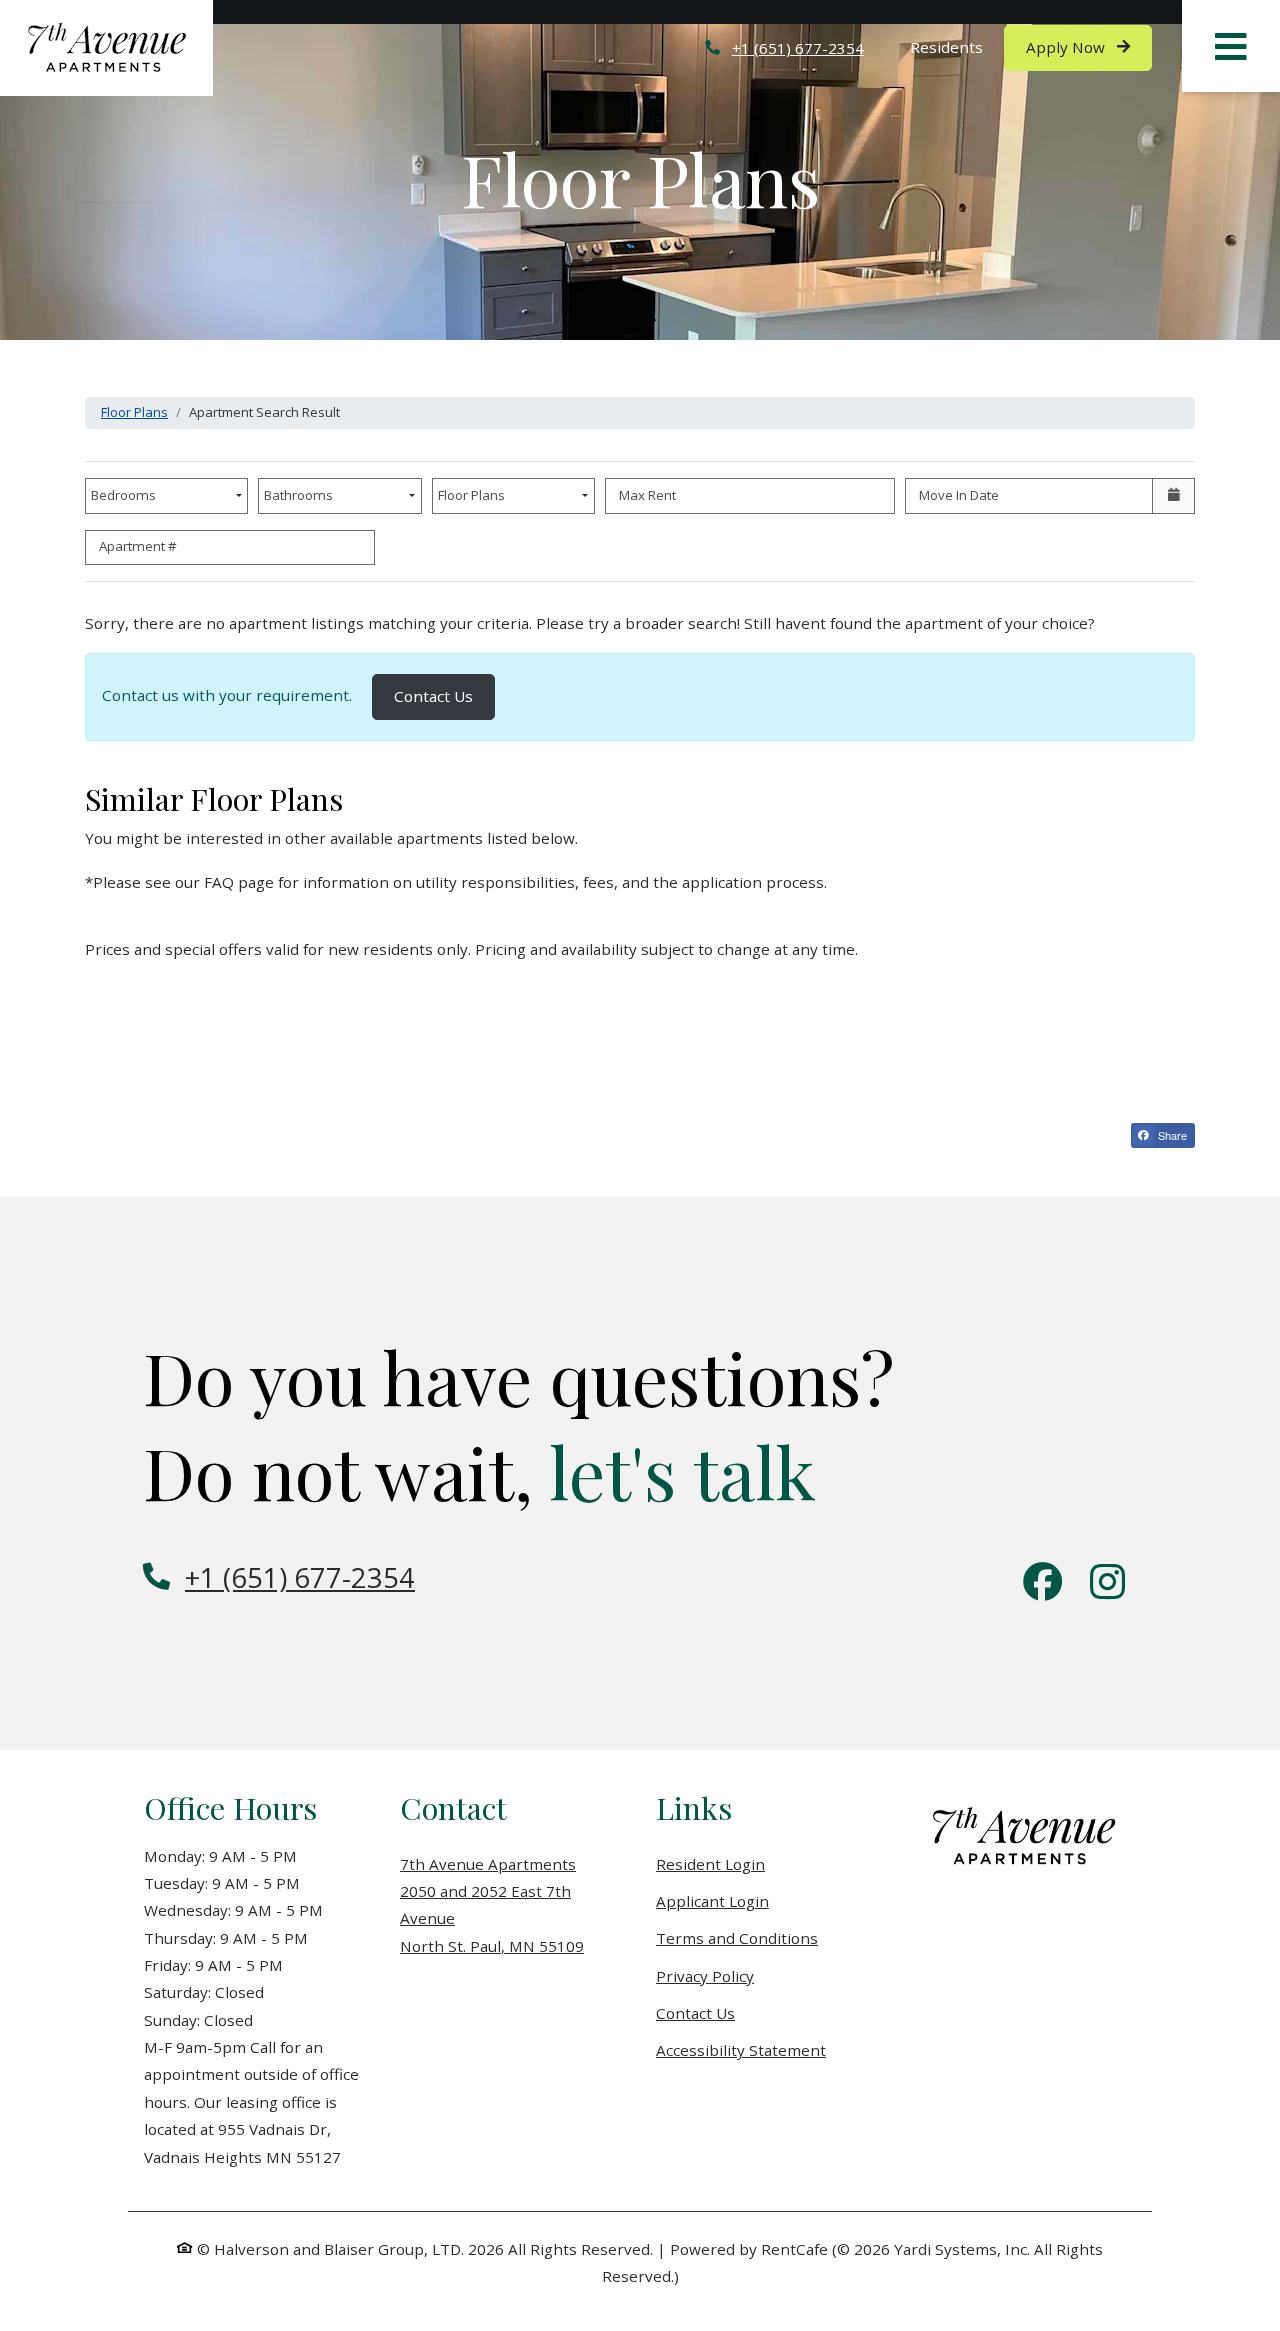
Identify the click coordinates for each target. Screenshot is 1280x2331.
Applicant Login (712, 1900)
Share (1171, 1135)
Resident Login (710, 1863)
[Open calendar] (1173, 496)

» **HOW TO COMPLETE THIS TASK**: I need the entries printed exactly, with each picture left out.

» **RESULT FOR THIS EXERCISE**:
Identify the click coordinates for each target. Screenshot is 1280x2331.
Applicant Login (712, 1900)
Share (1171, 1135)
Resident Login (710, 1863)
[Open calendar] (1173, 496)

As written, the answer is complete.